During the 1920s, the country music recording industry focused on the southeastern United States. Not surprisingly, more than 90 percent of country performers born before 1905 hailed from the South, with many originating in Appalachia. As the popularity of the music spread across the United States, the percentage of country music notables emerging from other places gradually increased. For instance, major stars of commercial country music have been born in Canada (Hank Snow, Anne Murray, and Shania Twain) and Australia (Olivia Newton-John). Still, nearly two-thirds of country music recording artists born after World War II have come from the American South.

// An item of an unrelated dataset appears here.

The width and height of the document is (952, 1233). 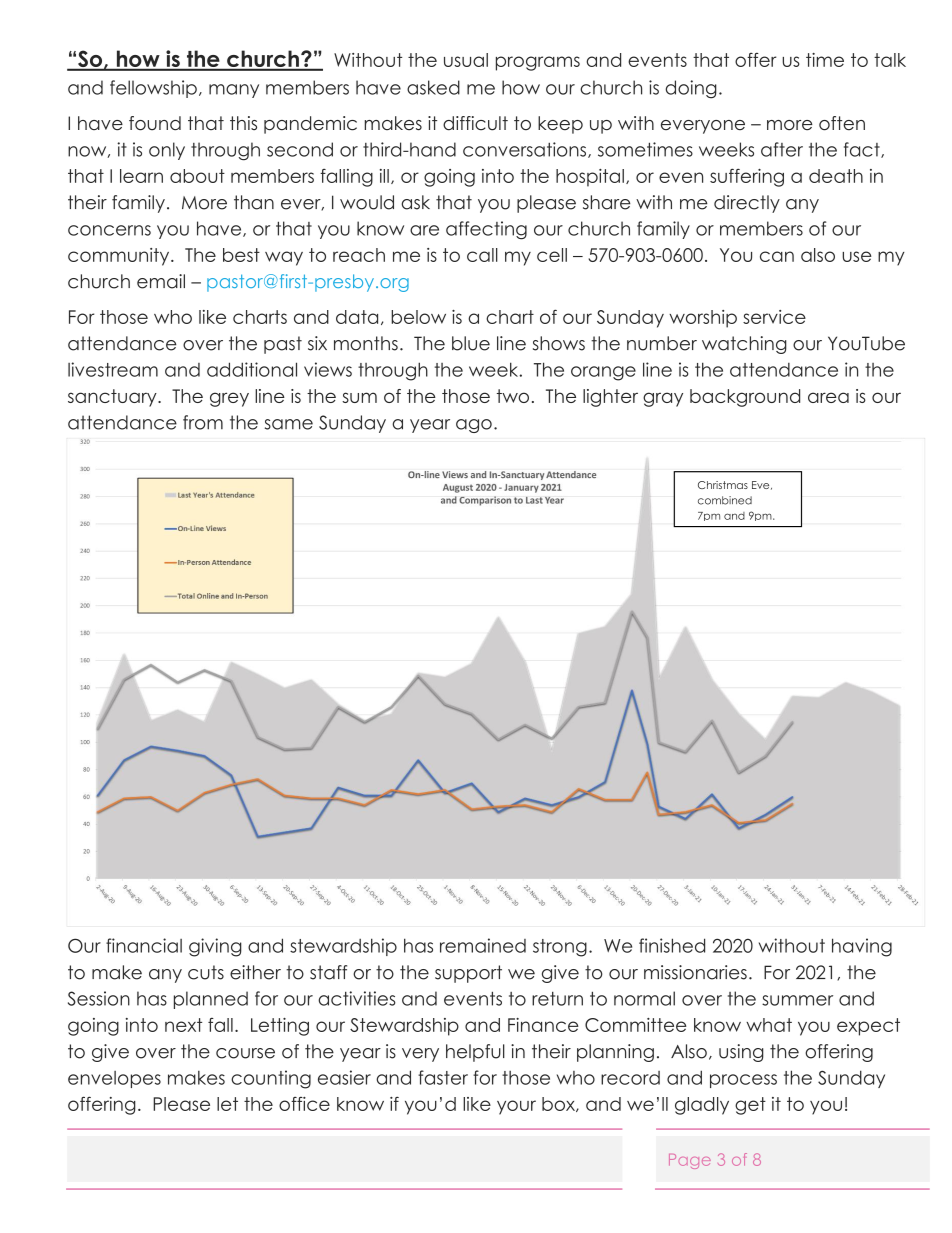 I want to click on giving, so click(x=215, y=947).
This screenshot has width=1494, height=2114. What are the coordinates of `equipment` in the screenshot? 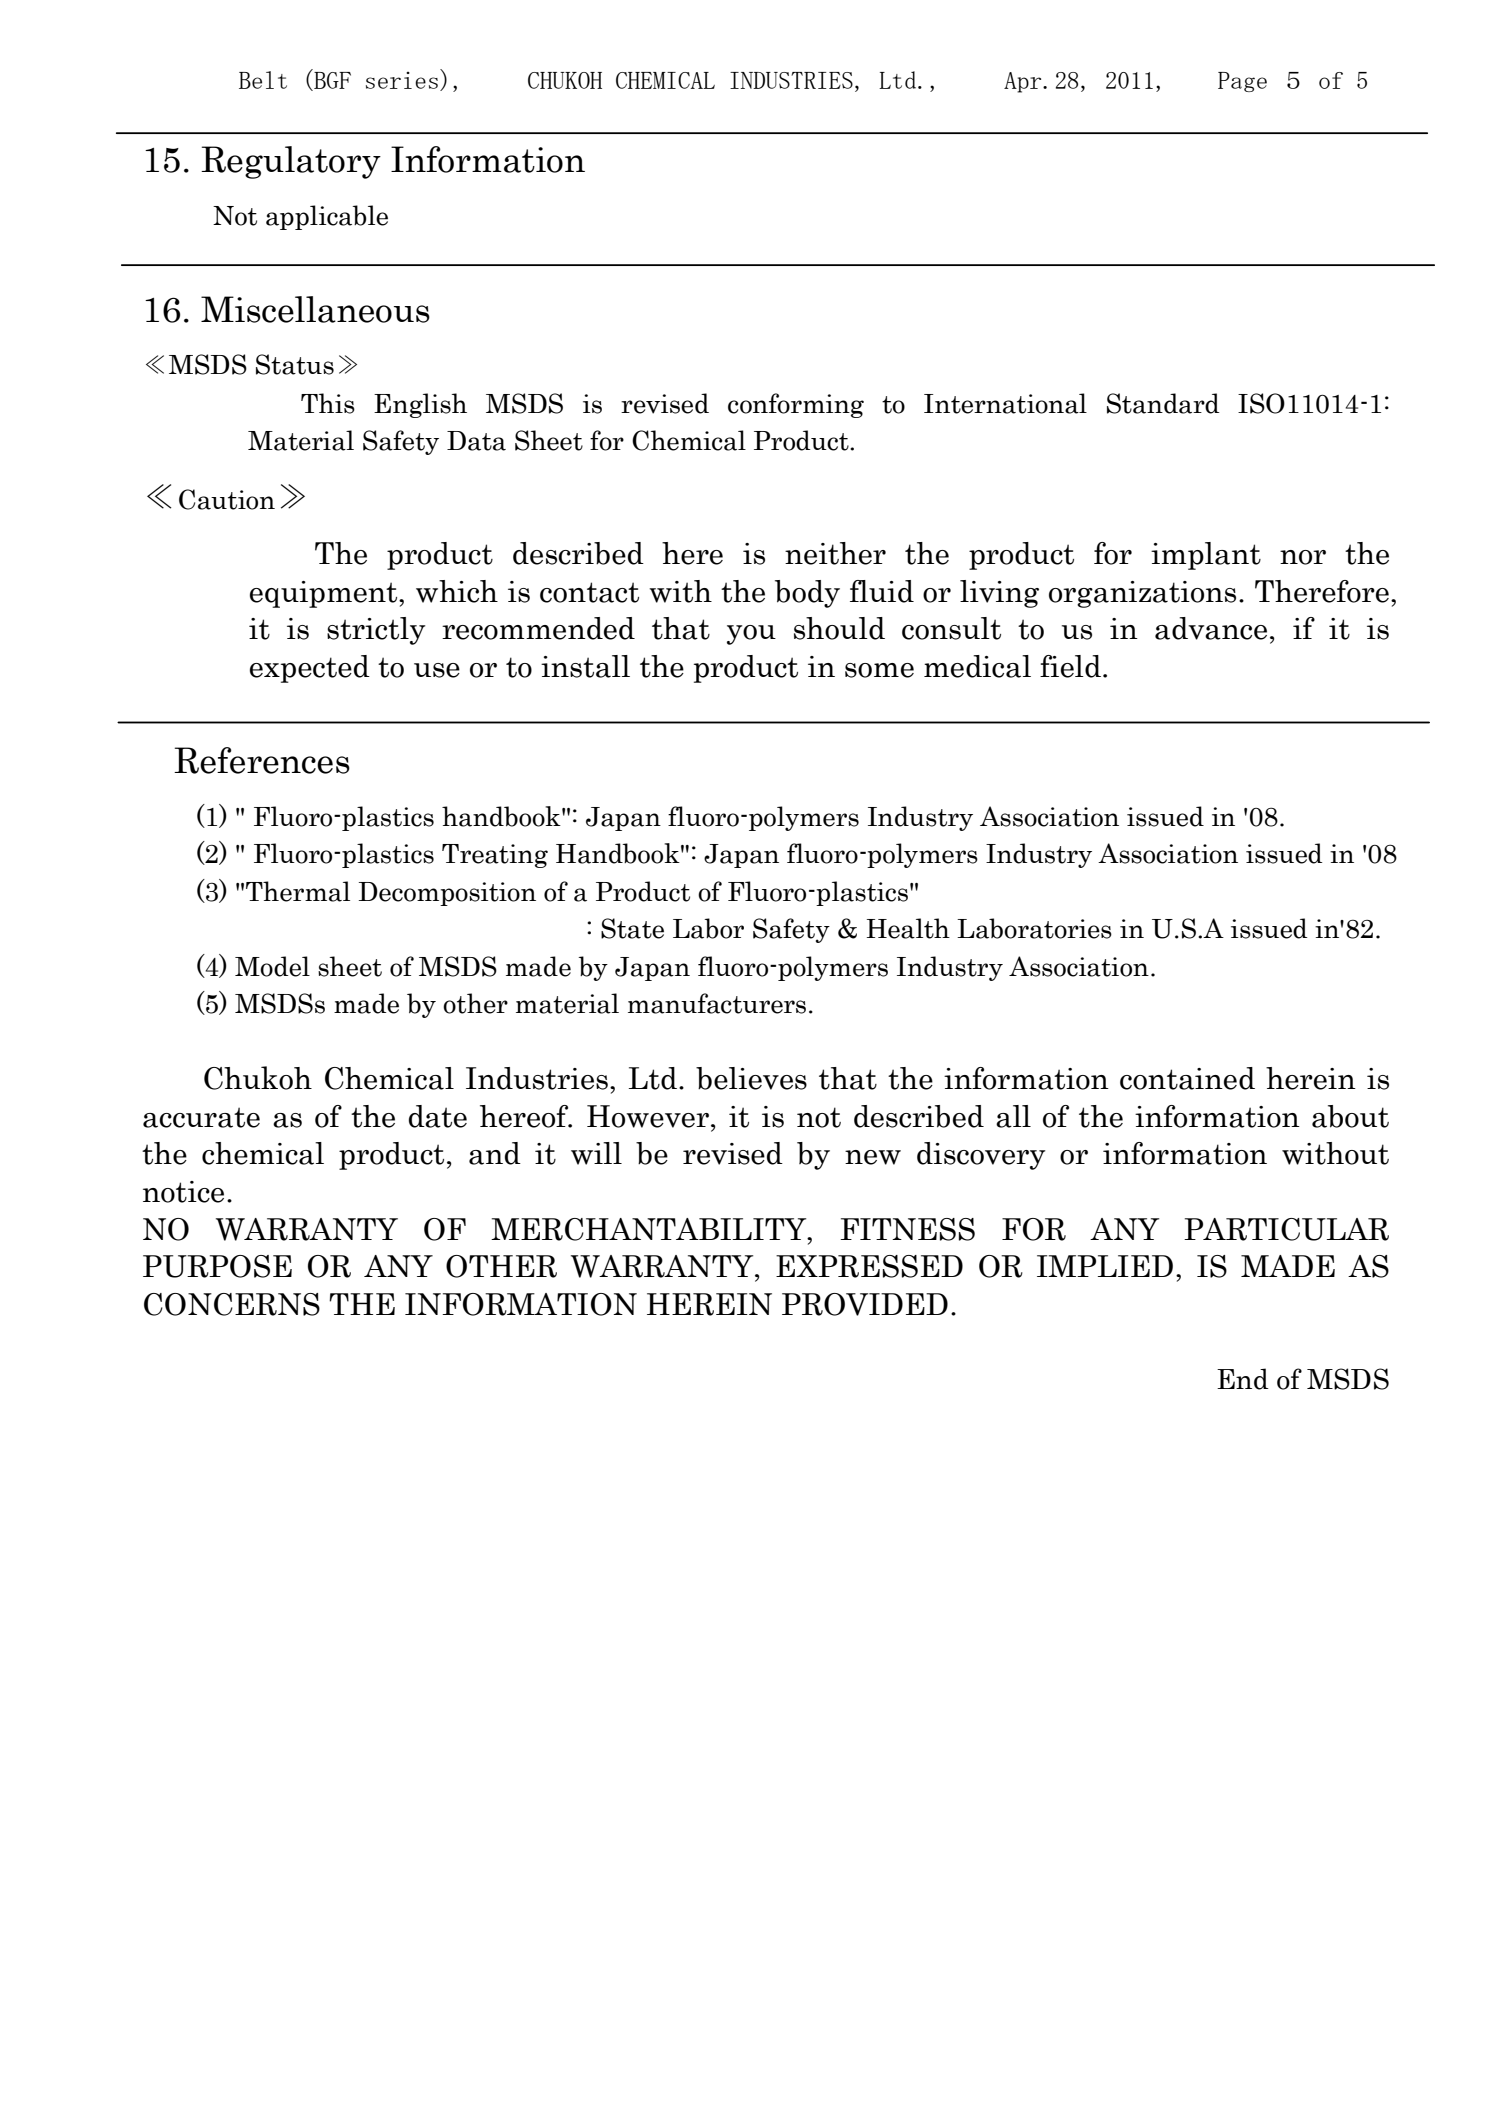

Ac- cording to one study, Kentucky, Tennessee, and West Virginia generate the nation’s highest number of recording artists per capita. Six of the top nine U.S. counties producing country music recording artists are in Appalachia, with Kentucky’s Madison, Johnson, and Clark Counties topping the list. Fourth and sixth rankings are held by Appalachian counties in Virginia—Carroll and Grayson—while Sevier County, Tennessee, ranks ninth.

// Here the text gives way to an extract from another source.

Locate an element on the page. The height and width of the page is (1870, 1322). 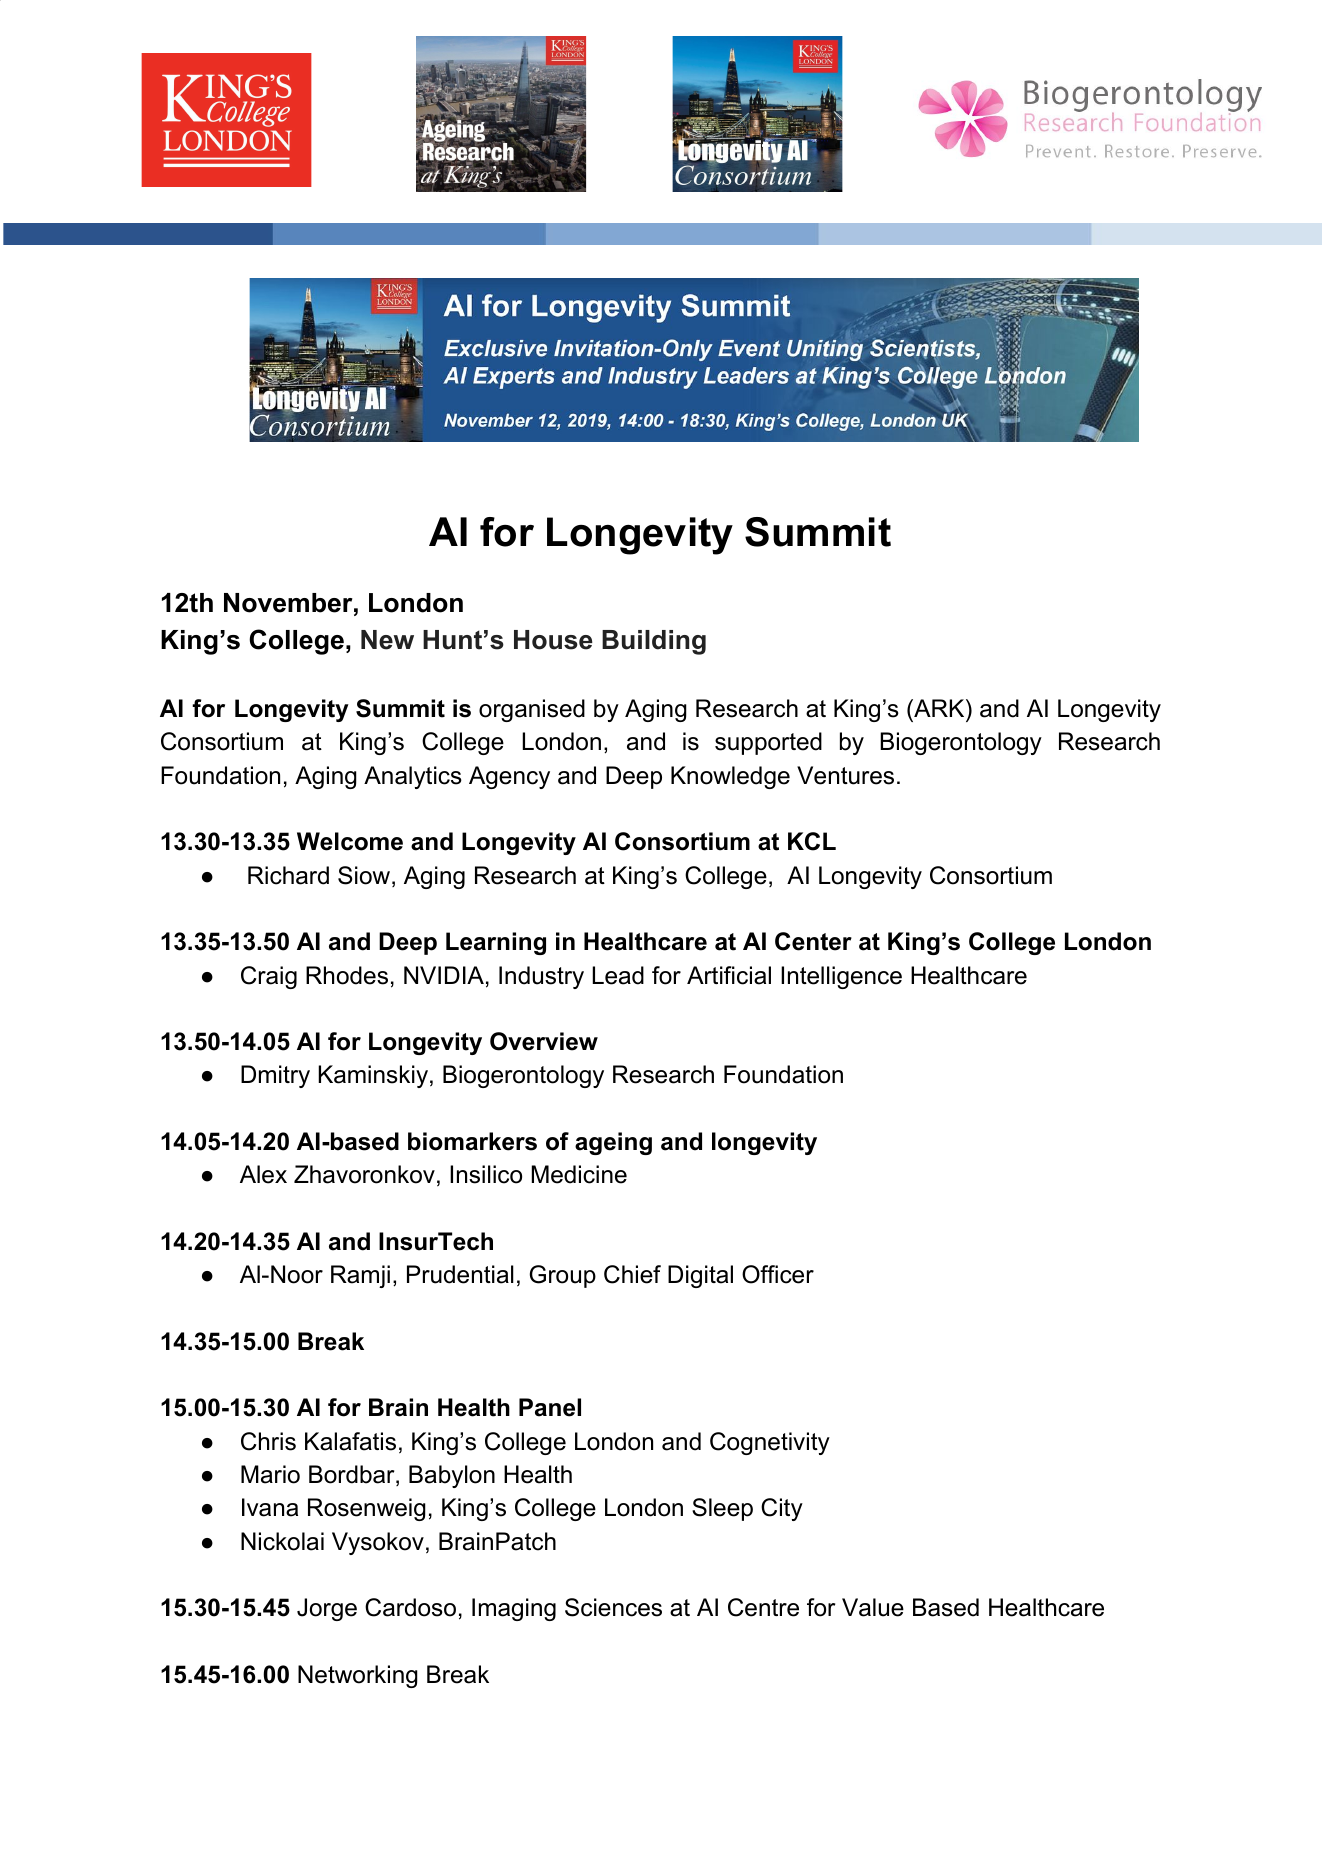
Centre is located at coordinates (763, 1607).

Among the hundreds of country musicians with Appalachian connections, some of the most prominent are Red Allen, Pete “Bashful Brother Oswald” Kirby, Chris Bouchillon, Hylo Brown, Carl and Pearl Butler, Archie Campbell, Bill and Cliff Carlisle, Martha Carson, Earl Thomas Conley, Karl Davis, Uncle Eck Dunford, Barbara Fairchild, Donna Fargo, the Forester Sisters, Hank Garland, Crystal Gayle, Jack Greene, Rex Grifﬁn, Kelly Harrell, Roy Harvey, Bert Layne, Rose Maddox and the Maddox Brothers, Asa Martin, Kathy Mattea, the McCarters, Ronnie Mil- sap, George Morgan, Jimmie Osborne, Brad Paisley, Hank Penny, Fiddlin’ Cowan Powers, Jeanne Pruett, Blind Alfred Reed, Del Reeves, Mike Reid, Jeannie Seely, Jimmie Skinner, Carl Smith, Red Sovine, Uncle Bunt Stephens, Gary Stewart, Mel Street, Harty Taylor, Ernest Thompson, Uncle Jimmy Thompson, Aaron Tippin, Dottie West, Mark Wills, Marion Worth, and Steve Young. Scholarly interest in the history of country music was stimulated by the publication of the so-called “Hill-billy Issue” of the Journal of American Folklore (July–September 1965). Since then an increasing number of academic and popular publications have focused on country music, which has become one of the top-selling musical genres.